Page excerpt:

Sana’a hosts Arab mineral wealth conferenceMany investment opportunities in minerals production & export [Archives:2003/675/Business & Economy]
Yemen will be hosting on 13-16 this month the Eighth Arab Conference on Mineral Wealth and the exhibition. It is scheduled that the conference would discuss 104 working papers related to minerals and oil. Taking part in the conference are delegations headed by some Arab oil and minerals ministers, oil undersecretaries and heads of mineral institutions.
Concerned oil authorities have prepared a group of investment opportunities available in Yemen in the sector of minerals and facilities to be granted to companies and investors in order to be presented to the conferees of the mineral wealth eighth conference.
Surveys recently conducted in Yemen have revealed the existence of huge mineral ores encouraging for investment he besides oil and gas. Such metals are mainly gold, copper, iron and zinc.
Preliminary surveys have disclosed that with regard to gold there about 16 million tons in the Hariqa area as well as a possible reserve of 40 million tons, and in the Al-Faidh area to the north of Sa'ada it is estimated at 5-10 million tons. The surveys estimate the volume of zinc, lead and silver ores reserve in the area of Mareb at 9 million and 400 thousand tons.

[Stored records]
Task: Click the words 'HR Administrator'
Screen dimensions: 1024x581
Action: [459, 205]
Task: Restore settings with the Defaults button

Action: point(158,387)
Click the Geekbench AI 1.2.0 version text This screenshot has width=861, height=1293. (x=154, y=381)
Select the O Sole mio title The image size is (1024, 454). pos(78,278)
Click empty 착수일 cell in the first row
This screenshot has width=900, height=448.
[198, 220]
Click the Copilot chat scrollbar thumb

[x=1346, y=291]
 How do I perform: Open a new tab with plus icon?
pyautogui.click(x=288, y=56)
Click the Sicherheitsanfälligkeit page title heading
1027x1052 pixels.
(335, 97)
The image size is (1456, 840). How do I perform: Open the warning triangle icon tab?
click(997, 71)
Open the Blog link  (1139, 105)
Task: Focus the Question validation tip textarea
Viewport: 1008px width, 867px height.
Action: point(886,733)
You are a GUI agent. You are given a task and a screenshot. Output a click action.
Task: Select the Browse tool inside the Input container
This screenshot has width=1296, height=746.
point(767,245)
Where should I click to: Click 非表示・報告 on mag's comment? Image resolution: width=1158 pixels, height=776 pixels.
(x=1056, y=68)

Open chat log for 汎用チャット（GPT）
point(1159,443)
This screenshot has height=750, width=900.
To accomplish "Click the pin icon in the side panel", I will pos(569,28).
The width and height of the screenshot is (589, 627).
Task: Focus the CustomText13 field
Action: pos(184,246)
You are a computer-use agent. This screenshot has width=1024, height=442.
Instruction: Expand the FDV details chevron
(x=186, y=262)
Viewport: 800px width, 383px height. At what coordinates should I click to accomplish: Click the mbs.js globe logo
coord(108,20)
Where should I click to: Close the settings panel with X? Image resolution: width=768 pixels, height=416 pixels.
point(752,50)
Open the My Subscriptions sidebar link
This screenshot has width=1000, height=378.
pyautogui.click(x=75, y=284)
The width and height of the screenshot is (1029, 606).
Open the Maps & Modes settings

Task instructions:
[a] From the article on the mineral wealth conference, list the metals named in the sentence that begins "Such metals are mainly".
[b] Reproduce part of the article on the mineral wealth conference, beginning at the words "Concerned oil authorities" and stopping after "iron and zinc.".
Nothing in the stored records is needed here.

Answers by task:
[a] gold, copper, iron, zinc

[b]
Concerned oil authorities have prepared a group of investment opportunities available in Yemen in the sector of minerals and facilities to be granted to companies and investors in order to be presented to the conferees of the mineral wealth eighth conference.
Surveys recently conducted in Yemen have revealed the existence of huge mineral ores encouraging for investment he besides oil and gas. Such metals are mainly gold, copper, iron and zinc.